More Alike Than We Think

Today, we said goodbye to Helsinki (after just a short 18 hours) and visited the Education Department at Kirkkonummi City Hall. Mr. Mikael Flemmic, the Head of Early Childhood and General Education (aka Superintendent) spoke with us about curricula, Boards, and what he considers challenges and successes of the Finnish educational system. He discussed the three layers of education (national, municipal, school) in Finland and the National Core Curriculum and explained how the National Core Curriculum is a thin (although they would like it to be thinner) set of learning outcomes for students set by the National Board of Education. Within those frameworks, local curricula is developed, and within that, schools develop their own curricula. Teachers then determine the tasks and necessary methods to meet the goals of the developed curricula. To me, this was strikingly similar to the way we approach curriculum in ECS. We have the Common Core State Standards and the Colorado Academic Standards (Common Core plus some) set forth by the state. We have our ECS Units of Study that are developed from the standards and then teachers apply the methods and tasks. Mr. Flemmic made a big point to say that how the curriculum is taught is always up to the teachers.

Exercises:
[1] Reproduce the lines of the records from the line containing "The width and height of the screenshot is (1197, 1008)." through the line containing "Click the Add", and nothing else.
[2] Extend the post about the visit to the Kirkkonummi Education Department, continuing on from its final sentence.
The records are unrelated to the text above them.

Item coordinate data
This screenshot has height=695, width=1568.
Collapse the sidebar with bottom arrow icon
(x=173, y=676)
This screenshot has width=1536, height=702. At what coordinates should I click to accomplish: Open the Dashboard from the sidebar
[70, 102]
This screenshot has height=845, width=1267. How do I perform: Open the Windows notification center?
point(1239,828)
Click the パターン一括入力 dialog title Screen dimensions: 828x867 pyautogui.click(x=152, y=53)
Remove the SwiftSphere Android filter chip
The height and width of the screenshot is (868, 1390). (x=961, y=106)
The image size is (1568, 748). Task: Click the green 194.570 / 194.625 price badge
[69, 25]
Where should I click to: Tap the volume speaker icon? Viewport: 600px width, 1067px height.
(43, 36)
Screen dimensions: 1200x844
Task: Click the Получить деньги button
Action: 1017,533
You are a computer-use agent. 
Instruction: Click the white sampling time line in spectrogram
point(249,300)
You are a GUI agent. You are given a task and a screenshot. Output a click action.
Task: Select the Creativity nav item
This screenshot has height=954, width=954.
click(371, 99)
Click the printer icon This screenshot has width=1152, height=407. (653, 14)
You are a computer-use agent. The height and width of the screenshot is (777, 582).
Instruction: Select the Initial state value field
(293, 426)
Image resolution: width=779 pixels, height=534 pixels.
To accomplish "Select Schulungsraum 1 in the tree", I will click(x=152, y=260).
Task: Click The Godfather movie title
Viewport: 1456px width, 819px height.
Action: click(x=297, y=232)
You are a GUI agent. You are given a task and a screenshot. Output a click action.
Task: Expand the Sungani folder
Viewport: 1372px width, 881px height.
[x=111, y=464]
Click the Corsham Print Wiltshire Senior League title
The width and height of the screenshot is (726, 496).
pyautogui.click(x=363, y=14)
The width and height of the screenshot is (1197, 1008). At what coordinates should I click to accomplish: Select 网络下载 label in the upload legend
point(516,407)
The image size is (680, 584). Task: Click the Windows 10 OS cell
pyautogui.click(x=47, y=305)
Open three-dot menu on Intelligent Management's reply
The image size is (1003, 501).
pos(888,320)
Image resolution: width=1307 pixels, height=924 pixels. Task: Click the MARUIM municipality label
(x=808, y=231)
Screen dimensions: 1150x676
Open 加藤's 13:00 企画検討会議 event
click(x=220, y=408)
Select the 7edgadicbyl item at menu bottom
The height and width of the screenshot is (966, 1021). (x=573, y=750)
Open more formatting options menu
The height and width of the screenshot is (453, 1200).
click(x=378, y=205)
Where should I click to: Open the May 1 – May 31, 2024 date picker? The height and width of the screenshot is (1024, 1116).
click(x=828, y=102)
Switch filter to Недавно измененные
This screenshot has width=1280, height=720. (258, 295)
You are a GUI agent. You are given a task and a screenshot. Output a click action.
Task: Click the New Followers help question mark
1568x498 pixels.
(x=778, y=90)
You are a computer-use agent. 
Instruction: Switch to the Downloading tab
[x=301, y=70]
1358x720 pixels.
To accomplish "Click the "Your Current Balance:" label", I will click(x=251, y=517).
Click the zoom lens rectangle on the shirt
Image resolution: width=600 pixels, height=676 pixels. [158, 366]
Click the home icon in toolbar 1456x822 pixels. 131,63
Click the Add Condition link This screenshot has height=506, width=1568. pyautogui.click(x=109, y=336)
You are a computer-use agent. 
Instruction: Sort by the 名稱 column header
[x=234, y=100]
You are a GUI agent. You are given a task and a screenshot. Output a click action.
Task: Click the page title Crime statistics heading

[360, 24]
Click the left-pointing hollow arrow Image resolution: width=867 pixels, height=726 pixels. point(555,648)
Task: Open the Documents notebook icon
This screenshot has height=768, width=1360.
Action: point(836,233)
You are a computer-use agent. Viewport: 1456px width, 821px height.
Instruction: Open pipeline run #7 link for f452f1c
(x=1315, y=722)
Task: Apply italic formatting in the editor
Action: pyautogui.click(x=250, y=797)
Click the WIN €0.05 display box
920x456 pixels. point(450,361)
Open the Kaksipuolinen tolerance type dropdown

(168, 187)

Exercise answers:
[1]
The width and height of the screenshot is (1197, 1008). At what coordinates should I click to accomplish: Select 网络下载 label in the upload legend
point(516,407)
The image size is (680, 584). Task: Click the Windows 10 OS cell
pyautogui.click(x=47, y=305)
Open three-dot menu on Intelligent Management's reply
The image size is (1003, 501).
pos(888,320)
Image resolution: width=1307 pixels, height=924 pixels. Task: Click the MARUIM municipality label
(x=808, y=231)
Screen dimensions: 1150x676
Open 加藤's 13:00 企画検討会議 event
click(x=220, y=408)
Select the 7edgadicbyl item at menu bottom
The height and width of the screenshot is (966, 1021). (x=573, y=750)
Open more formatting options menu
The height and width of the screenshot is (453, 1200).
click(x=378, y=205)
Where should I click to: Open the May 1 – May 31, 2024 date picker? The height and width of the screenshot is (1024, 1116).
click(x=828, y=102)
Switch filter to Недавно измененные
This screenshot has width=1280, height=720. (258, 295)
You are a GUI agent. You are given a task and a screenshot. Output a click action.
Task: Click the New Followers help question mark
1568x498 pixels.
(x=778, y=90)
You are a computer-use agent. 
Instruction: Switch to the Downloading tab
[x=301, y=70]
1358x720 pixels.
To accomplish "Click the "Your Current Balance:" label", I will click(x=251, y=517).
Click the zoom lens rectangle on the shirt
Image resolution: width=600 pixels, height=676 pixels. [158, 366]
Click the home icon in toolbar 1456x822 pixels. 131,63
Click the Add Condition link This screenshot has height=506, width=1568. pyautogui.click(x=109, y=336)

[2]
In addition to curriculum, we learned how much Kirkkonummi supports the “mother tongue”, Swedish. Since the community is more than 5% Swedish speaking, they are required, by law, to offer education in both Swedish and Finnish. They embrace the native language of their students and support the development of both languages in the early grades before adding on another language (or two!) in fourth grade and higher. This reminded me a lot of our shift towards dual language. 

After the presentation by Mr. Felmmic, we took a bus to Winellska School to visit both the comprehensive level (ages 7-15) and upper secondary school (ages 16-18). Class sizes were large (25-30) in the lower grades (1-4) and small in the upper grades (5-12). Kids were on their iPhones (brought from home) in every class and the technology used by teachers or available in the classroom was pretty minimal in this wealthy school. Kids were kids (one sang Adele’s “Hello” to me as I approached him and his friends in the hallway) but behavior didn’t seem to be an issue. They were in rows, for the most part. As for teachers, we saw them teaching the whole class from the front of the classroom. As the 20 people in our group paraded into each classroom, I wished we could stay longer (and be in smaller groups) to see a whole lesson, talk more to kids, or speak with teachers.
Today, we are scheduled to be in another school, and on Thursday we will get to go to two more. I can’t wait to see what trends might emerge and have more time to see instruction.


The big take-away for me today was that there are some striking similarities between our system in ECS and the Finnish Education System and while we have a lot to learn, they may have some things to learn from us as well.
--Jenna

Comments

Special Needs

I am curious how they integrate special needs students into the regular classroom....

Hi, Shiloy! It's interesting.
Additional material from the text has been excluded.